I like both types of films, and both types of books.  Sometimes I want to focus on what the characters DO when they aren’t interacting with each other and sometimes I mostly want the interaction.  The believability and/or interest level of the day job is inversely proportionate to the character development.  The most boring day job parts of Jane Eyre were the scenes with her pupil, Adele.  The most exciting day job part was where she frightened Rochester’s horse into rearing up and unseating him only to discover hours later he was her new employer.  But let’s face it, the governess aspect of the story would never stand alone, so Jane needed a hell of a back story to make her interesting to Rochester, and that’s what Bronte gave her.

So, after all this rambling, I circle back to my main point.  If you have a strong, character-driven romance, an author can put her characters in milquetoast or Mary Sue day jobs and readers probably won’t notice or care.  If the author’s romance is weak or is an especially long, slow burn type (which I love), the protagonist had better blow up stuff, kill bad guys, or behave recklessly.

What kind of stories do you lean toward?  Character-driven or action driven?  How tolerant are you of Mary Sue or ho-hum day jobs?

6 thoughts on “Day Jobs in Novels

  1. Totally action for me. Though if I can fall in love with the girl or guy in the first 5 pages of a character driven novel, you’ll have me at hello … I mean for the rest of the story. 🙂

  2. I’m greedy. I need action AND deep, worthy characters. (my editor would laugh if she could see this – I’m even using double-adjectives in my blog comments!) 🙂 I don’t really care what jobs the hero and heroine hold, as long as that isn’t the dominating factor in the book (=boring) and the parts that are included are believable.

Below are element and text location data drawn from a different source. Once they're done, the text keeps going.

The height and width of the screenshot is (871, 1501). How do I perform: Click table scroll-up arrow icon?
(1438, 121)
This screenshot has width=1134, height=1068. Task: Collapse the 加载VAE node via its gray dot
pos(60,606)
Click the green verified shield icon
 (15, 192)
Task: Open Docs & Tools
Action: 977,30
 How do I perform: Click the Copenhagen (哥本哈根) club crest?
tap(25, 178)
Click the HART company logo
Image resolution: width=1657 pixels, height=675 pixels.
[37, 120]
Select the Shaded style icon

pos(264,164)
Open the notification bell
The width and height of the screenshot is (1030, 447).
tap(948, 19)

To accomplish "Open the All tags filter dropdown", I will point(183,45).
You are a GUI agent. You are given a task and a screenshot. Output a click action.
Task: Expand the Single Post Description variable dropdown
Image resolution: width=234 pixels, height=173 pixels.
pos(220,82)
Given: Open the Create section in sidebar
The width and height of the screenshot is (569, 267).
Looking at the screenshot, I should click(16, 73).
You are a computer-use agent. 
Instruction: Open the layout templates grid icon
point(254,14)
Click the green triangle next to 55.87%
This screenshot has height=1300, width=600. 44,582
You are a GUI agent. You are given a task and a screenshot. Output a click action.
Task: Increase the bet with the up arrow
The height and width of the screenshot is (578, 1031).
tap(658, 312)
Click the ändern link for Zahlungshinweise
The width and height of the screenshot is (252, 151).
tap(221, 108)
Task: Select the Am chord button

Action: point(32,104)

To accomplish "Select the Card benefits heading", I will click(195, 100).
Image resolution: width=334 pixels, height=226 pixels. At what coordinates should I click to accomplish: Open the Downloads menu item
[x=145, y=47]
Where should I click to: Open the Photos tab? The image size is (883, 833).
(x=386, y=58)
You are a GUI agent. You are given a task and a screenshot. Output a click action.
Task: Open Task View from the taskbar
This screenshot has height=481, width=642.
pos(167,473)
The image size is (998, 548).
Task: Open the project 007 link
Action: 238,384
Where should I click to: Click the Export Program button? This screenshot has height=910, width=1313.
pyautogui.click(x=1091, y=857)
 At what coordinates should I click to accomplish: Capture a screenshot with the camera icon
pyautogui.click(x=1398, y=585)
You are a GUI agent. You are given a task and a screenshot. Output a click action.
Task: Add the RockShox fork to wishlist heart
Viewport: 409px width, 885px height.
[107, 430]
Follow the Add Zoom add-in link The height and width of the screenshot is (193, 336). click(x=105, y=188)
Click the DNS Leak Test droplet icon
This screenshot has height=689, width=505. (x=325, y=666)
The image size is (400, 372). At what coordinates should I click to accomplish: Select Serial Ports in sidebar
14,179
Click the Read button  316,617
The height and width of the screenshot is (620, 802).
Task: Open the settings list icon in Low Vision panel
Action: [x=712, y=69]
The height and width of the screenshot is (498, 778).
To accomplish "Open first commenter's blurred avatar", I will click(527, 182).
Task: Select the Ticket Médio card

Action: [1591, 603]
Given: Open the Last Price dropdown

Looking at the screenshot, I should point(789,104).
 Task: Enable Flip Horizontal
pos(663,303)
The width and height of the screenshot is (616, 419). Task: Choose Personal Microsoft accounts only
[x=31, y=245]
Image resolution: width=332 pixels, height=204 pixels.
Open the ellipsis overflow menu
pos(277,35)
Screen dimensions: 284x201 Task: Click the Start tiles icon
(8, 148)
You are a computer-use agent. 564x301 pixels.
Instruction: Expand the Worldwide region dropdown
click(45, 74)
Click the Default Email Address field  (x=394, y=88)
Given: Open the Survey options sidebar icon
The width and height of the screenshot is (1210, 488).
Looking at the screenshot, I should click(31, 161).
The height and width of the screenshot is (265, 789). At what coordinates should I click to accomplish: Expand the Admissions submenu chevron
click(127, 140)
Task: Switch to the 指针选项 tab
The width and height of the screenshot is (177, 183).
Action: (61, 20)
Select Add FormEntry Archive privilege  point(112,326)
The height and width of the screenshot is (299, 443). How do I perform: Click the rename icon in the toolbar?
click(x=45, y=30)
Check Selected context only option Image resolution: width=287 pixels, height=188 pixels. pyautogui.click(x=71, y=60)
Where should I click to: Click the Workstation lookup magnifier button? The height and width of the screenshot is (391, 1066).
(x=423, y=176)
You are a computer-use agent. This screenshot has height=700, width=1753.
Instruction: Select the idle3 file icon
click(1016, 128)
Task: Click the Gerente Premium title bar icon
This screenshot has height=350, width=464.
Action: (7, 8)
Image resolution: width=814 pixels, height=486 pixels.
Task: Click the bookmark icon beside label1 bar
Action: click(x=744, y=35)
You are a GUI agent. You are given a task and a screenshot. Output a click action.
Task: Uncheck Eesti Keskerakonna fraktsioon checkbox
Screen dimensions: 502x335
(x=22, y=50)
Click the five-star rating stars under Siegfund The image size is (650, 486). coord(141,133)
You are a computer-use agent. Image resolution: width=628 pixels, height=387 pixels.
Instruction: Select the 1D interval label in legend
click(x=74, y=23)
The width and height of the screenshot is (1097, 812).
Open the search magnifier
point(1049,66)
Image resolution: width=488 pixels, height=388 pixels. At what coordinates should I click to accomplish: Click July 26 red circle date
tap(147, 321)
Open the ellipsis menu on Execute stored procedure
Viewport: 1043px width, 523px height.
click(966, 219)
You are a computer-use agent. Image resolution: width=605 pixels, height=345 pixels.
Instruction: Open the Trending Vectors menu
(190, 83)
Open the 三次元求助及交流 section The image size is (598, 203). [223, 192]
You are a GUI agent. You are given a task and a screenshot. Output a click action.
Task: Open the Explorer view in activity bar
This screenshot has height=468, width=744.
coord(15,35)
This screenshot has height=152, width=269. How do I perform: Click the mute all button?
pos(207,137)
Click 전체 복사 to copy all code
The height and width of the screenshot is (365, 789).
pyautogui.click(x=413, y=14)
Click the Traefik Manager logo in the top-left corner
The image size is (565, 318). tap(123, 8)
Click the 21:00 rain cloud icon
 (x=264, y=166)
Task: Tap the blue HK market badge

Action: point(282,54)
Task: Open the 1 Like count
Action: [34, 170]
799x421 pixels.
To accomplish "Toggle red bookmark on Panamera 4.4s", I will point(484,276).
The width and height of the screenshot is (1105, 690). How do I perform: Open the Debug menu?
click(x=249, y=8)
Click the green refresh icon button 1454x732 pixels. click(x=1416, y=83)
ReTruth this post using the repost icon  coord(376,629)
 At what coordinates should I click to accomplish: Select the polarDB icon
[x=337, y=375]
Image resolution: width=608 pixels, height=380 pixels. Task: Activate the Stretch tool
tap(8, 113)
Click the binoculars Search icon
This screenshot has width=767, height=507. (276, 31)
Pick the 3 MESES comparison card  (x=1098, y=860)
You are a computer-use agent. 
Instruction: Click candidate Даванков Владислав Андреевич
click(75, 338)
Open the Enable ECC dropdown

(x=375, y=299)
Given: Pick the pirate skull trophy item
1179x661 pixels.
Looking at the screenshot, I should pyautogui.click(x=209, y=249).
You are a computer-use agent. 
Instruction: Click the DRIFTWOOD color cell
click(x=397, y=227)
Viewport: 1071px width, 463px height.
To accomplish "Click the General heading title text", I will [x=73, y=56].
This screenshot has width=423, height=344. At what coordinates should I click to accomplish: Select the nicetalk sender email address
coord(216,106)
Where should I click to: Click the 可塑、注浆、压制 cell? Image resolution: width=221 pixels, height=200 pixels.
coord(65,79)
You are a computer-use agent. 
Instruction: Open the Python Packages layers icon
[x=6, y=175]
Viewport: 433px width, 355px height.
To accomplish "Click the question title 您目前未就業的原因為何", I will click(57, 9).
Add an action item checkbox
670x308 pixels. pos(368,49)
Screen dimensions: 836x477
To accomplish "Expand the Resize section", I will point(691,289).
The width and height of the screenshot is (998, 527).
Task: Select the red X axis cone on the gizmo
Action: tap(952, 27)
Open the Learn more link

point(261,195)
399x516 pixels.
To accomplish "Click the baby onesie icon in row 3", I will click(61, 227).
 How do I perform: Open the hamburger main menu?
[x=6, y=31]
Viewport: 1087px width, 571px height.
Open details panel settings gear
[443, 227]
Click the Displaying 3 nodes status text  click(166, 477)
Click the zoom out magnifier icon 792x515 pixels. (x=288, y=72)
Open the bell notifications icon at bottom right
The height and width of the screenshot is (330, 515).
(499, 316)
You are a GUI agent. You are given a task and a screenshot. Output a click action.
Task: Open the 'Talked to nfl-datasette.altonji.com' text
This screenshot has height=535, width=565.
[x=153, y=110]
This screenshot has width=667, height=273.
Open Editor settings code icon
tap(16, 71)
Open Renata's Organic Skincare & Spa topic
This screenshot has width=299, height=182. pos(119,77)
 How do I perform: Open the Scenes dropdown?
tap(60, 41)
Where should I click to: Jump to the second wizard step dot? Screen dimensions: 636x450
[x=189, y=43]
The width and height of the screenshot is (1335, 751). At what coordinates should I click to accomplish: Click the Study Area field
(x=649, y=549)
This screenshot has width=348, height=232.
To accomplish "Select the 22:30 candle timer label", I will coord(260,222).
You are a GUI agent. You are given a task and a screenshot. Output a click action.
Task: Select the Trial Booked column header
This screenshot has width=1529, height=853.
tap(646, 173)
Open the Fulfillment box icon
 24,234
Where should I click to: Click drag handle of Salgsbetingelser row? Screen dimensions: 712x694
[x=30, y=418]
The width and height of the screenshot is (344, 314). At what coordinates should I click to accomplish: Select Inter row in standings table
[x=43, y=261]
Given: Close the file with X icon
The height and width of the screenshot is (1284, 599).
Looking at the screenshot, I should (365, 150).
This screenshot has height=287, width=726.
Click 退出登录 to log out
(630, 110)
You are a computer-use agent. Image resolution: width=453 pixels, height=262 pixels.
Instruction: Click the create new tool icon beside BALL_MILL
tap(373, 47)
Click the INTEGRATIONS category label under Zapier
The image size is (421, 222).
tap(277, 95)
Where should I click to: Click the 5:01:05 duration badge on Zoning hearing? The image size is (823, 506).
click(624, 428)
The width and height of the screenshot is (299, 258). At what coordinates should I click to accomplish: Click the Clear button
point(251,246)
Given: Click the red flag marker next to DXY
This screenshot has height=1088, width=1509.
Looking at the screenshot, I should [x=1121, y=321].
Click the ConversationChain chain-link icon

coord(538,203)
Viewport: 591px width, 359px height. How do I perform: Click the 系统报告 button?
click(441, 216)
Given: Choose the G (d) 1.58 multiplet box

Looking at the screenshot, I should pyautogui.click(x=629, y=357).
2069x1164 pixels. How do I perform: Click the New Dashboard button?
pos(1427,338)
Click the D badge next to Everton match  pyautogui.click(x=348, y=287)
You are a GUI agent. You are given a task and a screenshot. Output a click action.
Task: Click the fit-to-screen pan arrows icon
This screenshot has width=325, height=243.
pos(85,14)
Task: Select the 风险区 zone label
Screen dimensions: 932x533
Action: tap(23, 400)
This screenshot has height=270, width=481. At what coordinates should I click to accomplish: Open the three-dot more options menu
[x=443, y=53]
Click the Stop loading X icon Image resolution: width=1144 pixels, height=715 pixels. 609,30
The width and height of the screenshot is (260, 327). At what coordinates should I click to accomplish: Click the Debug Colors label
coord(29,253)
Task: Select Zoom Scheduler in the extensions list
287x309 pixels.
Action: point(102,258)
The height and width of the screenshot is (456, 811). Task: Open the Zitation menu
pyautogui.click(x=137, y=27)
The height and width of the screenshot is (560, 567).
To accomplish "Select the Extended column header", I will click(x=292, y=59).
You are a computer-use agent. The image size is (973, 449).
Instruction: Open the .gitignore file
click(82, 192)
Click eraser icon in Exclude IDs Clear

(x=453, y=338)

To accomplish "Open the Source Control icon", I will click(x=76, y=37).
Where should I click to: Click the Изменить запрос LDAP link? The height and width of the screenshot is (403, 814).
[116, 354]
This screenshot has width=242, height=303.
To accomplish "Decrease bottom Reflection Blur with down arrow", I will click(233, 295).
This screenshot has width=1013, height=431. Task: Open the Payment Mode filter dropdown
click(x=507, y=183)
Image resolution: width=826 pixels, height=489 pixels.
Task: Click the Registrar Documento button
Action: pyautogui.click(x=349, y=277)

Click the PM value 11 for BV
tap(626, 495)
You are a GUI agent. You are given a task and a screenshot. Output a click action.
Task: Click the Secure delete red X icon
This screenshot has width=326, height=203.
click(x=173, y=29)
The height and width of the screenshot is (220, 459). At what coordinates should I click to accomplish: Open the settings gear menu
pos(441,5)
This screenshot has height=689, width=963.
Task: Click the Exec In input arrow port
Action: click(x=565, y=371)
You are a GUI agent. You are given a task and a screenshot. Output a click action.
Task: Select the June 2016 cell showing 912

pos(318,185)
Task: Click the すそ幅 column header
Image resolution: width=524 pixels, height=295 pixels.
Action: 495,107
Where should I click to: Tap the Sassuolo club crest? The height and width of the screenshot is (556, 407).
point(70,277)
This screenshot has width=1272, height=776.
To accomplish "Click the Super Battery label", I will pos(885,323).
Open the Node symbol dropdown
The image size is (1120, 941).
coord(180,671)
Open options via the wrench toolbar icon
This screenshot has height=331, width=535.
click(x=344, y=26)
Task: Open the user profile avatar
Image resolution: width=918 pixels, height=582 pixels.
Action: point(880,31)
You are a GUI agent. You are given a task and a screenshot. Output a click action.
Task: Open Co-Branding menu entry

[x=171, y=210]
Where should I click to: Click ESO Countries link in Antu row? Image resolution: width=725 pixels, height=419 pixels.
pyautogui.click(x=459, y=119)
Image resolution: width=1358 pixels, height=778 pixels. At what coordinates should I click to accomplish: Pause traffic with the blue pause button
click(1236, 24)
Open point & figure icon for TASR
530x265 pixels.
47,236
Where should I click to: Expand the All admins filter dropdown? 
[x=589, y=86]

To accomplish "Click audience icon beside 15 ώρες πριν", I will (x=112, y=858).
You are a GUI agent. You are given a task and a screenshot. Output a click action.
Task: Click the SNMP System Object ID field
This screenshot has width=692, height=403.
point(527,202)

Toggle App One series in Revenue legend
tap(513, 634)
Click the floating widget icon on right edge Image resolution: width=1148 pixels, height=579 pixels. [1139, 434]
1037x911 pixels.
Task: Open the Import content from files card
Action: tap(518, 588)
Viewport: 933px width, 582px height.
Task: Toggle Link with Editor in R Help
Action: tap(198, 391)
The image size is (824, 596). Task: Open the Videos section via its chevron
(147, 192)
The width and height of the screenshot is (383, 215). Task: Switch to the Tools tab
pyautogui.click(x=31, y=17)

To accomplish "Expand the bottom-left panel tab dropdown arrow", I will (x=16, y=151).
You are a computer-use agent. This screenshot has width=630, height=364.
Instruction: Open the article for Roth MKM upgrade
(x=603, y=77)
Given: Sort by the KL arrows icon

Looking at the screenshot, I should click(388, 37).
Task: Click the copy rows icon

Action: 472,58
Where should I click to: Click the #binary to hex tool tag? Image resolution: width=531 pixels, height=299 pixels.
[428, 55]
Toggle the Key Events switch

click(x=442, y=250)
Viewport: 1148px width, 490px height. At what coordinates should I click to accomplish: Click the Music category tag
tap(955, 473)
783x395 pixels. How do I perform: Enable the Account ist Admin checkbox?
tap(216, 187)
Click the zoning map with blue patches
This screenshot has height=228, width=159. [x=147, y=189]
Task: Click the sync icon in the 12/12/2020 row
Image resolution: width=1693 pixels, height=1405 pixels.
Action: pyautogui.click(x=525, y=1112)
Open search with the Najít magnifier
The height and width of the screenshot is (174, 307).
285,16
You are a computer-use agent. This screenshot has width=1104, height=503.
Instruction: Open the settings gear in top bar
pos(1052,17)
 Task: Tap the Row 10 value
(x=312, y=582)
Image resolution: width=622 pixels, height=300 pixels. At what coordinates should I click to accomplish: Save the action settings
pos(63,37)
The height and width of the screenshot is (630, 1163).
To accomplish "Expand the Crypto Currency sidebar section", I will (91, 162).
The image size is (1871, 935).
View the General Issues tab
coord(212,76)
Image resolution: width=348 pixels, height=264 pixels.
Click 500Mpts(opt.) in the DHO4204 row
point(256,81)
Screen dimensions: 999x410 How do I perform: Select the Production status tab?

    • er…what’s wrong with double adjectives? (nervous since we probably have same editor). Most jobs ARE boring to third parties (and to their holders) unless they are the focus of a good urban fantasy tale a la Laurell K Hamilton (Anita Blake), Stacia Kane (Chess Putnam) or Ilona Andrews (Kate Daniels).

  3. I`ll read a lot of different things for a lot of different reasons, but what I tend to like the best is strong REAL characters. I do not like ‘Mary Sue’ type characters at all. I don’t typically read romance but knowing the authors has forced my hand 😉

    I just read The Great Gatsby, and while I really slogged my way through it and constantly thought how boring it was and how two dimensional the characters were, when I finished the last page, I didn`t hate it. Carraway was a bondsman but F. Scott Fitzgerald never went into details of his work.

    I like the idea of knowing a MC’s job. They don’t have to talk any more about it other than mentioning it in passing. It makes them real and it gives me a mindset to help build the character’s portrait in my head.

    A good friend of mine said “it’s fun writing fiction because literally anything can happen.”

    • I hate Mary Sue’s too but they and deux ex machina are the caveats to “literally anything can happen”. True it “can” but it shouldn’t if it’s pulled from either of those two playbooks. Jobs to me are kind of like hair color / eye color — not all THAT important in the grand scheme but an interesting fact.

      I read Great Gatsby so long ago, I don’t even remember what it’s about.